Task instructions
Everything below from the line with "You are a computer-use" through the line with "How do I perform: Click" must be retyped exactly, except the pictures.

Given information
"""
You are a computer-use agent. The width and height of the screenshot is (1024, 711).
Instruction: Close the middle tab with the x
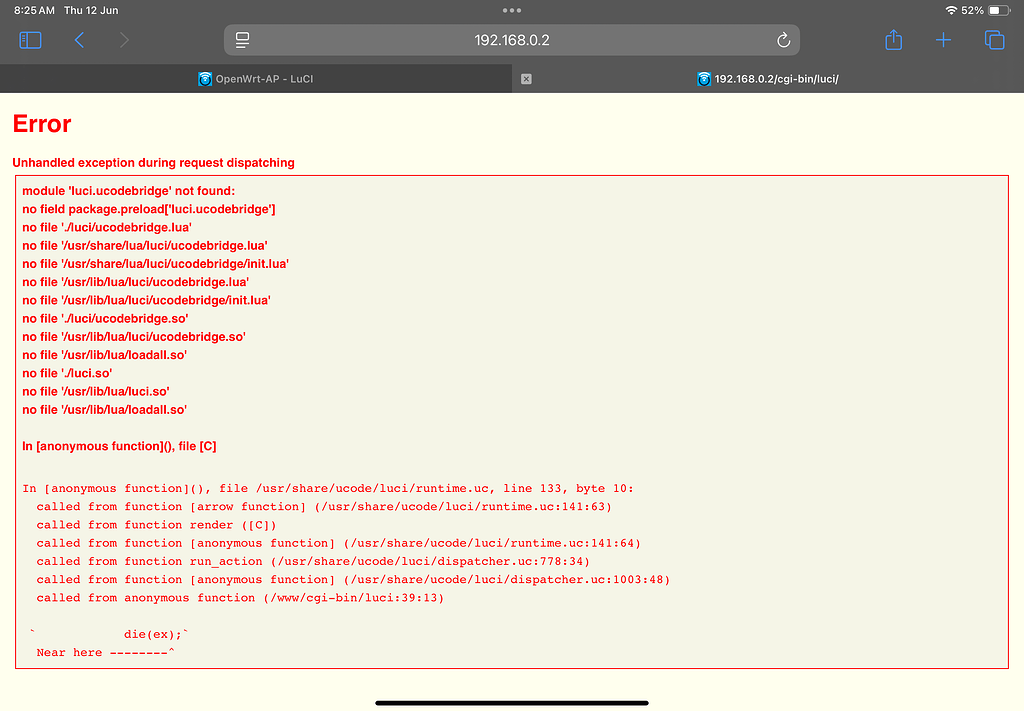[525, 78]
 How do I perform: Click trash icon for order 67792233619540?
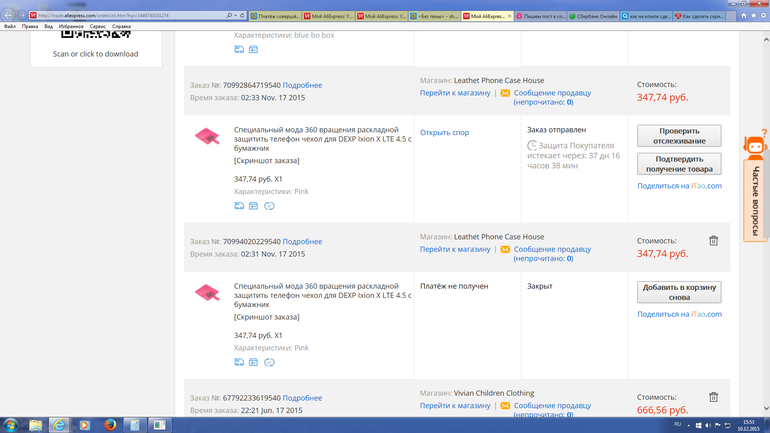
"""
"""
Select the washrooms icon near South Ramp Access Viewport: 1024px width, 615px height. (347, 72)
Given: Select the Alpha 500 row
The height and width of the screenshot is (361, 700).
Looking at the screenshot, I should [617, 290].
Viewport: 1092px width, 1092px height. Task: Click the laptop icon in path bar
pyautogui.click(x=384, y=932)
"""
"""
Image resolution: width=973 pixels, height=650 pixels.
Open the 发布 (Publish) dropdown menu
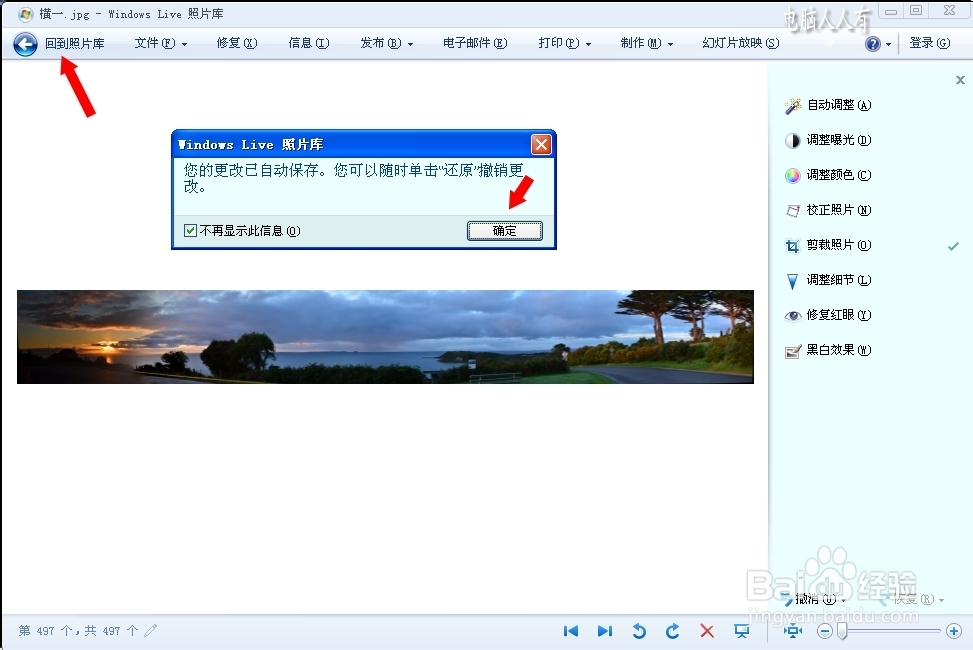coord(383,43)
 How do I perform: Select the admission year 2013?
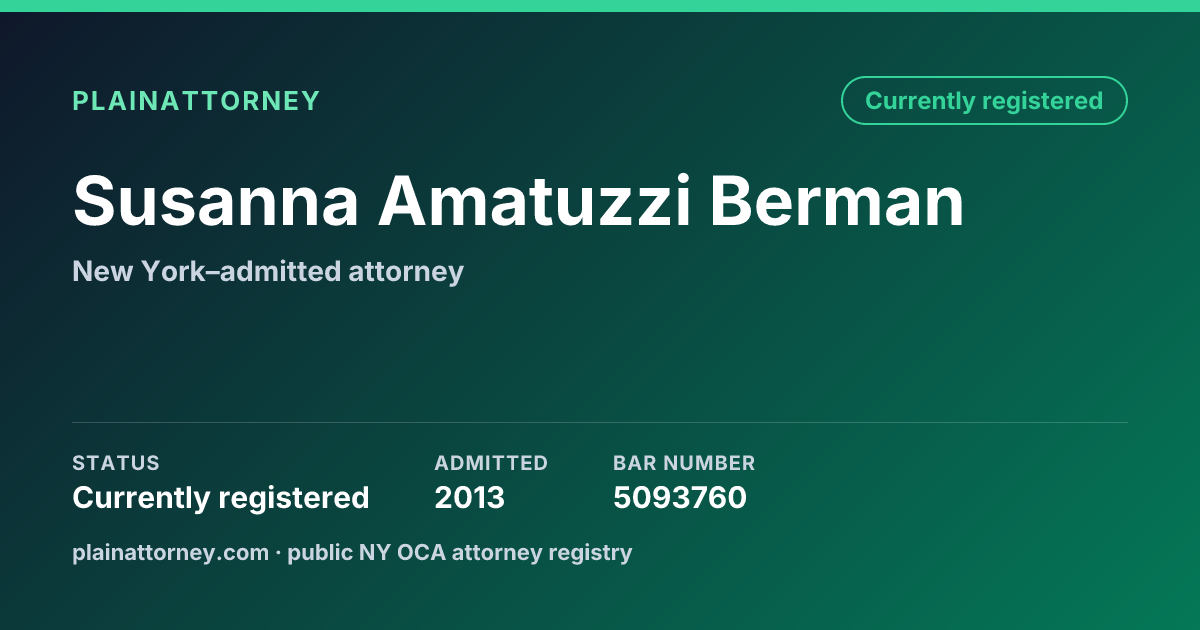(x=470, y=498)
"""
The answer
You are a computer-use agent. The width and height of the screenshot is (1024, 711).
Instruction: Close the middle tab with the x
[525, 78]
 How do I perform: Click trash icon for order 67792233619540?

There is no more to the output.